Hypothesis / aims of study
Urinary tract infections (UTIs) are a significant concern in patients undergoing Onabotulinum Toxin A (Botox) injections for refractory idiopathic overactive bladder. Post procedure UTIs can impact treatment outcomes and have a significant negative effect on patient well-being. Yet to date there continues to be wide variation in the reported prevalence of UTI following intradetrusor botox injections with rates varying between 8% and over 35% (1). A variety of risk factors have also been suggested including age, gender, comorbidities and factors related to bladder emptying.

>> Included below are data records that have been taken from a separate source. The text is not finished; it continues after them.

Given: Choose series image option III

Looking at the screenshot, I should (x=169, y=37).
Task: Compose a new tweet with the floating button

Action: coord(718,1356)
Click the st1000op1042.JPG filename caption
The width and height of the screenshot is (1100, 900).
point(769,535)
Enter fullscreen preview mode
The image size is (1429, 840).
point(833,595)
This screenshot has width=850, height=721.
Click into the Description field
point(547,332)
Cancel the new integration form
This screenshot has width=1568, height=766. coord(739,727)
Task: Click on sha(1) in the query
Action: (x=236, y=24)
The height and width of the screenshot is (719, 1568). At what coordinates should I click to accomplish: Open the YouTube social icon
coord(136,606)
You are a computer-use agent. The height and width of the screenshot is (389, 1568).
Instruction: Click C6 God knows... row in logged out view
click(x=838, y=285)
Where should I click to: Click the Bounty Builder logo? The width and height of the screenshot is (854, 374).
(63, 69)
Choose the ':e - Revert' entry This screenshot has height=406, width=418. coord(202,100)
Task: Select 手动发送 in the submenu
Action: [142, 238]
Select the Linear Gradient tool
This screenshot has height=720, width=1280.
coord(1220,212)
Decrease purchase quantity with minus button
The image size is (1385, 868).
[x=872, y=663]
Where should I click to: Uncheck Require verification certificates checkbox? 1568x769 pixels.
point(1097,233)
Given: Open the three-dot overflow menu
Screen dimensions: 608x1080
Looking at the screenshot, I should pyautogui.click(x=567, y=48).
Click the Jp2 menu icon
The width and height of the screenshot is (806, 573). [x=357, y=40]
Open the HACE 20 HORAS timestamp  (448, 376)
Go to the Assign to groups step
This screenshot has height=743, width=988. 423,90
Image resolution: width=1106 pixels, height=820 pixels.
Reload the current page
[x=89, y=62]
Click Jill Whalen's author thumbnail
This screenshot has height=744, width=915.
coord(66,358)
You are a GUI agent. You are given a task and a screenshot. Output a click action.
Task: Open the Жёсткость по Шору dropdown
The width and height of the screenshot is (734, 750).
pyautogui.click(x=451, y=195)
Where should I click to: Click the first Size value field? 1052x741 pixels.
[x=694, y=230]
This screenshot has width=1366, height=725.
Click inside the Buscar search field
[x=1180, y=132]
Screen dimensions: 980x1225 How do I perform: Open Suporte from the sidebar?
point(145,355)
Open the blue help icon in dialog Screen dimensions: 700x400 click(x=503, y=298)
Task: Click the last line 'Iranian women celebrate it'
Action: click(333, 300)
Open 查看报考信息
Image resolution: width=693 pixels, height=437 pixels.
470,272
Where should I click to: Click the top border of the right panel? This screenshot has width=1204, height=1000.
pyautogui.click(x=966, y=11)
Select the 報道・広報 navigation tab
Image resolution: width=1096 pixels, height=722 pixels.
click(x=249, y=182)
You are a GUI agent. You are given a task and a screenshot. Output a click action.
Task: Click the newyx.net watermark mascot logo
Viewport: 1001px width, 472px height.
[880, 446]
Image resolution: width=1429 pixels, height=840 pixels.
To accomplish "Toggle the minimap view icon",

Given the impact UTI have on outcomes, real world data is vital in both accurate identification of risk factors and to allow appropriate patient counselling. This study aims to collective prospective real world data on the incidence and causes of UTI following botox treatment for idiopathic OAB.
Study design, materials and methods
A multicentre, prospective observational study of all adult patients undergoing cystoscopic botulinum toxin A injection to the detrusor for the treatment idiopathic detrusor overactivity. Patients were recruited from three centres in South London. 143 patients were identified from hospital waiting lists and consented. Inclusion criteria were adult patients undergoing botox injections for idiopathic OAB syndrome refectory to medical treatment. Patients were excluded if they had a history of recurrent urinary tract infections defined as 3 or more in the last year. Study protocol did not determine a specific technique for delivery of botulinum toxin a which was conducted according to individual study site protocol either under local or general anaesthetic. Patients completed ICIQ-OAB prior to treatment. Preoperative testing for the presence of a urinary, peri-procedure and post procedure antibiotic prophylaxis and/or treatment were decided according to local guidelines at participating centres. Details of the patients past medical history and botox treatment details were recorded.
Patients were followed at at 6 weeks and 6 months with a telephone call to check for any history of urinary tract infection, antibiotic treatment given and requirement for intermittent self-catheterisation. Patient were invited to completed ICIQ-OAB questionnaire again at 6 weeks.
Statistical analysis was performed using Python 3.12.2. Potential risk factors for UTI at 6 weeks were evaluated using multivariate binomial logistic regression analysis.
Interpretation of results
The results from this real world prospective study with a large and diverse cohort of patients have shown high rates of UTI at 6 weeks and 6 months in excess of those commonly quoted in patient information literature. In contrast to previous studies the only significant risk factor was the need for participants to self catheterise at 6 weeks with an increase in risk of almost two times.. Whilst age and menopause were approaching significance the results from this study do not conclusively demonstrate that they are linked to developing a UTI.
Concluding message
This multicentre prospective observational study provides valuable insights into the incidence and risk factors associated with urinary tract infections (UTIs) following Onabotulinum Toxin A (Botox) treatment for refractory idiopathic overactive bladder (OAB). The prevalence of UTIs at 6 weeks and 6 months post-treatment was found to be 12% and 27% respectively, highlighting the significant burden of UTIs in this patient population.
While other factors such as age, gender, history of UTI, history of diabetes, and menopause status did not show significant associations in this study, it is essential to consider the multifactorial nature of UTI development. Factors such as bladder function may also play roles in UTI risk and should be further investigated in future studies.
Clinically, these findings underscore the need for personalized approaches to patient care following Botox treatment for OAB. Healthcare providers should consider the individual patient's risk factors, especially the need for ISC, when planning post-procedure management strategies.